= About this exercise =
Only some lines are wanted. Transcribe, exactly, the lines below from the line with "The Kingston Historical Society (34, 2557)" up to and including the line with "Ariana Harwicz (761, 995)".

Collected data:
--*--
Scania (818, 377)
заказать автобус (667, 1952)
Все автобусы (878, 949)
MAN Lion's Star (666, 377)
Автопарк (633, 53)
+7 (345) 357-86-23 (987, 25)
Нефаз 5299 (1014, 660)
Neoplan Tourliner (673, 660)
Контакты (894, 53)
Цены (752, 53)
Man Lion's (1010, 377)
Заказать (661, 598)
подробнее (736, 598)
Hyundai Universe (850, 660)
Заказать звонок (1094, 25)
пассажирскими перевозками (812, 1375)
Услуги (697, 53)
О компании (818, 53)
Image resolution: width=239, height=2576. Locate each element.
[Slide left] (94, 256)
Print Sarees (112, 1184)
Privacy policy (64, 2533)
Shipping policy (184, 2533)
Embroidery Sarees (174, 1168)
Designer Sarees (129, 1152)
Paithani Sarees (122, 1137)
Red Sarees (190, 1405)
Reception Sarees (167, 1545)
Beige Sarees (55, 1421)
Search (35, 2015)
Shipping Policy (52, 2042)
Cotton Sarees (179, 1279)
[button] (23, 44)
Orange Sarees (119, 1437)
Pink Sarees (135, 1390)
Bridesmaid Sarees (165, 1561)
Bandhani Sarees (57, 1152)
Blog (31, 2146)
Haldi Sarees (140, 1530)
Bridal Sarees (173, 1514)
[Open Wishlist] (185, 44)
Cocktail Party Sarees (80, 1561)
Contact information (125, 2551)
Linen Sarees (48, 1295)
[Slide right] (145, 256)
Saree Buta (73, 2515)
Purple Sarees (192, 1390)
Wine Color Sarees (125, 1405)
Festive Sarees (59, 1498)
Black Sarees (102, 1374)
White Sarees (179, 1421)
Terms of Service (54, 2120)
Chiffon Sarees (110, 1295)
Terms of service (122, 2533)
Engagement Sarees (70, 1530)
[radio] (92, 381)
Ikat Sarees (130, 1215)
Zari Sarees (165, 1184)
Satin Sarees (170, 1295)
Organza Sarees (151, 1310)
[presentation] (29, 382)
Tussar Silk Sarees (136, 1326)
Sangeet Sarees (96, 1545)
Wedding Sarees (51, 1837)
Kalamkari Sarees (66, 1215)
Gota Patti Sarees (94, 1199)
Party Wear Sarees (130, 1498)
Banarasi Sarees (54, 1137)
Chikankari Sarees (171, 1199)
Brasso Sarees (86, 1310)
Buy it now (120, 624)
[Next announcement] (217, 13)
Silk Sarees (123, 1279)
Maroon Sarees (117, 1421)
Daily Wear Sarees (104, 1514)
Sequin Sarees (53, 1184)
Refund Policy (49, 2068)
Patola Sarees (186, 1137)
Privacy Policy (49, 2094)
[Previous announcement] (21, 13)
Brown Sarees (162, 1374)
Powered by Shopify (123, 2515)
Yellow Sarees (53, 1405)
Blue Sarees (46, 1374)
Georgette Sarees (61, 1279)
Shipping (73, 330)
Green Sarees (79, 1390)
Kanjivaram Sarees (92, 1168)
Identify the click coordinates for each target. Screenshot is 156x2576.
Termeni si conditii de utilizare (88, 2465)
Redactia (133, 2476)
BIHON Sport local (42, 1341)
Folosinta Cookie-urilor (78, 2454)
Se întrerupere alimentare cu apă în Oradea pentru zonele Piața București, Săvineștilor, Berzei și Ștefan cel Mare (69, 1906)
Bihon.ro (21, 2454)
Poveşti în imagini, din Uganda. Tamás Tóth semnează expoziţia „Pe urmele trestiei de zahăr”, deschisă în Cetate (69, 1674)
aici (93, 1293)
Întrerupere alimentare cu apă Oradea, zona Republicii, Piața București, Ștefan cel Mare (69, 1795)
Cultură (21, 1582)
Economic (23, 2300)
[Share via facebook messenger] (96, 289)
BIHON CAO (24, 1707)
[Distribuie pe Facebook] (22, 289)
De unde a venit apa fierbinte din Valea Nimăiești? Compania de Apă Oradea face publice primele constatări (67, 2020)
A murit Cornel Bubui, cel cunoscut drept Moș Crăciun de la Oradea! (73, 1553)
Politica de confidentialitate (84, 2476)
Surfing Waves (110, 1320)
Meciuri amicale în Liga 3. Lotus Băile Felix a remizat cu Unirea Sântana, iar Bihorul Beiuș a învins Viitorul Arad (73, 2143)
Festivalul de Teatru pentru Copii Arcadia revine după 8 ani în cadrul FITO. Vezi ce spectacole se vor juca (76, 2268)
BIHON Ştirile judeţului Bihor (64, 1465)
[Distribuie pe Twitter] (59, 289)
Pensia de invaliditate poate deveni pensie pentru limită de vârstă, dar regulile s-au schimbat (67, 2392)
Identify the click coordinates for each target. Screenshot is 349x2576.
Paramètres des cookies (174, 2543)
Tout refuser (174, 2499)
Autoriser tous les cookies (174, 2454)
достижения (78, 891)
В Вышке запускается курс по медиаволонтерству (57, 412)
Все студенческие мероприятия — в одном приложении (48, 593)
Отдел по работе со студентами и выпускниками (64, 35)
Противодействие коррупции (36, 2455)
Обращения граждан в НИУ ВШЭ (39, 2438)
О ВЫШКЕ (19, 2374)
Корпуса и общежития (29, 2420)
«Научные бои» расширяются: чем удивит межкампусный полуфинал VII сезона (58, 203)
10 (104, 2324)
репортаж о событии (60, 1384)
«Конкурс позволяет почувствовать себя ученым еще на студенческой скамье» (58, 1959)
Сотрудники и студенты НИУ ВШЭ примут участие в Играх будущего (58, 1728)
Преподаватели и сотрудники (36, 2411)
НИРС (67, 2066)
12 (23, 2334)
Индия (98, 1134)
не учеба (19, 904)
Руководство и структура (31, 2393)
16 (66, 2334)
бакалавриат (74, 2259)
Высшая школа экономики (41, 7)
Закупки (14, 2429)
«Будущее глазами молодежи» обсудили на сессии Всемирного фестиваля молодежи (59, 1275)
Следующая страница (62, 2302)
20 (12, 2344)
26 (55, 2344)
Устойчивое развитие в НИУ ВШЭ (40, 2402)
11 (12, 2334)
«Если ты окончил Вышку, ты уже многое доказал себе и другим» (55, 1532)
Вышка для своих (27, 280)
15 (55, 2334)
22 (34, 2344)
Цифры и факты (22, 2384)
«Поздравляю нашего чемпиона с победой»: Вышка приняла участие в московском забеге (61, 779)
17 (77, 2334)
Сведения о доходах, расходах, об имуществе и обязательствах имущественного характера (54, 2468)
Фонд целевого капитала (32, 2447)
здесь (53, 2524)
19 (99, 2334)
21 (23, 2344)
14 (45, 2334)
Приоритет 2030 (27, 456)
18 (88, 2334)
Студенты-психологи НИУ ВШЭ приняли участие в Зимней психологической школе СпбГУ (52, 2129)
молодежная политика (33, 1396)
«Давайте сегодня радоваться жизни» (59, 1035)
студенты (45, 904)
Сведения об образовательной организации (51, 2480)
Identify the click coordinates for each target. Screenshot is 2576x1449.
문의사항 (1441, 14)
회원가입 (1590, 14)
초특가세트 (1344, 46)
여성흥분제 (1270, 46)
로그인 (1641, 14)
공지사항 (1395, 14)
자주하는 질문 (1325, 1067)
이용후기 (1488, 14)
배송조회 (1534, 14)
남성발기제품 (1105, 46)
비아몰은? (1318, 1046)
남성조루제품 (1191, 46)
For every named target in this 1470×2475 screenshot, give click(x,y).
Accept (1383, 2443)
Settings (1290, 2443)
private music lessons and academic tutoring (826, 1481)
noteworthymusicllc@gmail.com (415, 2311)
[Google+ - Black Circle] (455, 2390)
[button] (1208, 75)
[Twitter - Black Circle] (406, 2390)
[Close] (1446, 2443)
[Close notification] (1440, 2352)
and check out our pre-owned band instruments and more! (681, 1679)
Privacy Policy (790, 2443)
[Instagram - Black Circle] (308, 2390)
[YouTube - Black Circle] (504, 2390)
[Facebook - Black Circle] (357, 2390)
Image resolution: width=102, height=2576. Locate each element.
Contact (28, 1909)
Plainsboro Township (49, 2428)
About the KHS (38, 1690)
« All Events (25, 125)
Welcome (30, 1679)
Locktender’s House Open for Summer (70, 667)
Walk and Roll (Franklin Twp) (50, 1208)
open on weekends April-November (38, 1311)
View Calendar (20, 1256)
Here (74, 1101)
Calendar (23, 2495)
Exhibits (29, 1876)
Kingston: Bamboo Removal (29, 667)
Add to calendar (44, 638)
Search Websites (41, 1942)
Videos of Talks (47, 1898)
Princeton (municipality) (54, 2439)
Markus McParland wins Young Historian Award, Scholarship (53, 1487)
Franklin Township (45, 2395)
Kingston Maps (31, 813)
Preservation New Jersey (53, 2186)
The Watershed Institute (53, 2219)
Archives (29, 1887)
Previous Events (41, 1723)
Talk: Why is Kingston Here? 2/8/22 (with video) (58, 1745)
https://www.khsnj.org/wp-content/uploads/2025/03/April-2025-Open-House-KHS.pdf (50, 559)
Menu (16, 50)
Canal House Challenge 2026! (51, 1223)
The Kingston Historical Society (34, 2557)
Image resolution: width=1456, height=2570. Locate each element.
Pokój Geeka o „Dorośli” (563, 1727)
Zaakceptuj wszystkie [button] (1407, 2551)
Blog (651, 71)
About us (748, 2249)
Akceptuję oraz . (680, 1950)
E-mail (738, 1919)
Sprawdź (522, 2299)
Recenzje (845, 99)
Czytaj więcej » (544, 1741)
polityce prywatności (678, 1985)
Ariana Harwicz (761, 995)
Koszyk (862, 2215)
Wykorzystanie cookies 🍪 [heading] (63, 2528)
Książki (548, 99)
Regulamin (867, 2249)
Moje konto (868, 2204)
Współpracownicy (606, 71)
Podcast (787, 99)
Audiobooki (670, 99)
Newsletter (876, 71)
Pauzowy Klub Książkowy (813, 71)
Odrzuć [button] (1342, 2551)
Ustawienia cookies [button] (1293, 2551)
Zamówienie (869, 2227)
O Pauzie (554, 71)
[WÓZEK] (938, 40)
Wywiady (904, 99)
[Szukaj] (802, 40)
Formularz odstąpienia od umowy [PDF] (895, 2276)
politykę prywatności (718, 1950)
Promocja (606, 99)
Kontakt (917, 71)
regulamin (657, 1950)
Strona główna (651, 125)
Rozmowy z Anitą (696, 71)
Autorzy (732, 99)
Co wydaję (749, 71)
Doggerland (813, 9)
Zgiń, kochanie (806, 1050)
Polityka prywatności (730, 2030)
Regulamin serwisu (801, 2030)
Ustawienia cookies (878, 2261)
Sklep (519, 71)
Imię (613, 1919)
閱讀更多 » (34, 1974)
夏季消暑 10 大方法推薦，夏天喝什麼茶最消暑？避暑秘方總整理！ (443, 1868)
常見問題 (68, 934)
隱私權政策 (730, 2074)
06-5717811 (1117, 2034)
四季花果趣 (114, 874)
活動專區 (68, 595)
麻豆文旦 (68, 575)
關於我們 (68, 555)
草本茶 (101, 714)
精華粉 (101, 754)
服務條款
--*--
= Your response =
The Kingston Historical Society (34, 2557)
Image resolution: width=1456, height=2570. Locate each element.
Pokój Geeka o „Dorośli” (563, 1727)
Zaakceptuj wszystkie [button] (1407, 2551)
Blog (651, 71)
About us (748, 2249)
Akceptuję oraz . (680, 1950)
E-mail (738, 1919)
Sprawdź (522, 2299)
Recenzje (845, 99)
Czytaj więcej » (544, 1741)
polityce prywatności (678, 1985)
Ariana Harwicz (761, 995)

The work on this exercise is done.